Casinos, culture drive Navajo presidential race

By Adam Klawonn · June 16, 2008 · Print This Article

Joe Shirley Jr. [Editor's note: Incumbent Joe Shirley Jr. ultimately won this race.]

TEMPE — The issues facing Arizona’s largest Indian tribe today range from inadequate social services to drug and alcohol addiction to a lack of good jobs. Sadly, they remain the same each election cycle.

But this time, a woman is running for the Navajo Nation’s highest seat. And this time, the debate lines are clearly drawn.

Incumbent President Joe Shirley Jr. says building casinos will raise loads of cash to solve these problems. His challenger, Lynda Lovejoy, says casinos will only make them worse.

The two squared off in a 90-minute debate tonight at Arizona State University’s Sandra Day O’Connor College of Law. The debate was held in Armstrong Hall, where about 180 people — most of them young Native Americans — filled the auditorium. [Video is available here.]

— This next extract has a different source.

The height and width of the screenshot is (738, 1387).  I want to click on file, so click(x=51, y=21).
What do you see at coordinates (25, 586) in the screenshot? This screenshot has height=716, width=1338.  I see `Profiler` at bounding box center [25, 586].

They listened and cheered as Shirley Jr., of Chinle, and Lovejoy, of Crownpoint, N.M., traded barbs about the state of the Navajo Nation — a tribe of more than 250,000 people scattered across Arizona, Utah and New Mexico.

The divide in the audience was obvious. Young Navajo women hollered and clapped for most of Lovejoy’s comments while older members — male and female — cheered for Shirley Jr., whose applause peaked while he gave his closing statements in his native tongue. Moderators repeatedly reminded the audience to hold all outbursts until the end.

The divide between the candidates was obvious, too. Shirley Jr. sees the construction of six casinos on Navajo lands as a way to create 4,000 jobs and bolster scholarships, social services, public infrastructure like water and electricity and drug interdiction on the reservation.

It’s the only major source of cash the Navajo have left to explore, Shirley Jr. said, because funding from the state and federal government — which he called “Washingdumb” — has flagged.

Shirley Jr. also said officials are in talks with two countries outside the U.S. to loan the Navajo $500 million to deliver water and electrical lines to rural areas of the reservation. He did not name the countries.

“You need the capital,” he told the crowd. “You need the capital big time, and it’s not there.”

Lovejoy, however, said the Navajo people should not wait for casinos to come online to solve social ills. She said government services in some areas could be trimmed and spread around to support medical services, public infrastructure projects and college scholarships.

Lovejoy also stressed the need to bring the reservation into the 21st Century. She supports setting up email networks for Navajo living off the reservation to get involved in policy-making, more promotion of Navajo small businesses, and outsourcing the nation’s consultant contracts to PhD-wielding tribal members instead of “non-Indians.”

Shirley Jr. is pushing his reputation as someone who has stayed in Arizona since birth, and needs four more years in office so that tribal members can see lucrative, job-producing ventures come true.

Lovejoy is stressing her background as a former New Mexico state legislator. She says she represents government transparency and stronger leadership at a time when the Navajo Nation is “stagnant.”

Both are from the east side of the reservation, which concerns members like Pauline Martin Sanchez, 53. She said the west side’s needs are often overlooked.

She came to see which candidate would be more connected “to the outside world,” more supportive of the reservation’s rural schools and households and more willing to modernize the tribe.

She waves her hand above her head and talks about cellphone calls and digital messages traveling through the air to illustrate her point.

“Our people have no idea,” Martin Sanchez said. “It’s a technology world, and we’re still trying to put electricity into the homes.”

Her daughter, April Sunshine Sanchez, 25, said luring young, college-educated Navajo back to the reservation is another top issue.

“They don’t feel like they have a place there because the reservation is so far behind,” she said.

Ten candidates competed in the September primary. Shirley Jr. finished first, and Lovejoy finished about 2,500 votes behind him for second place. The general election is Nov. 7.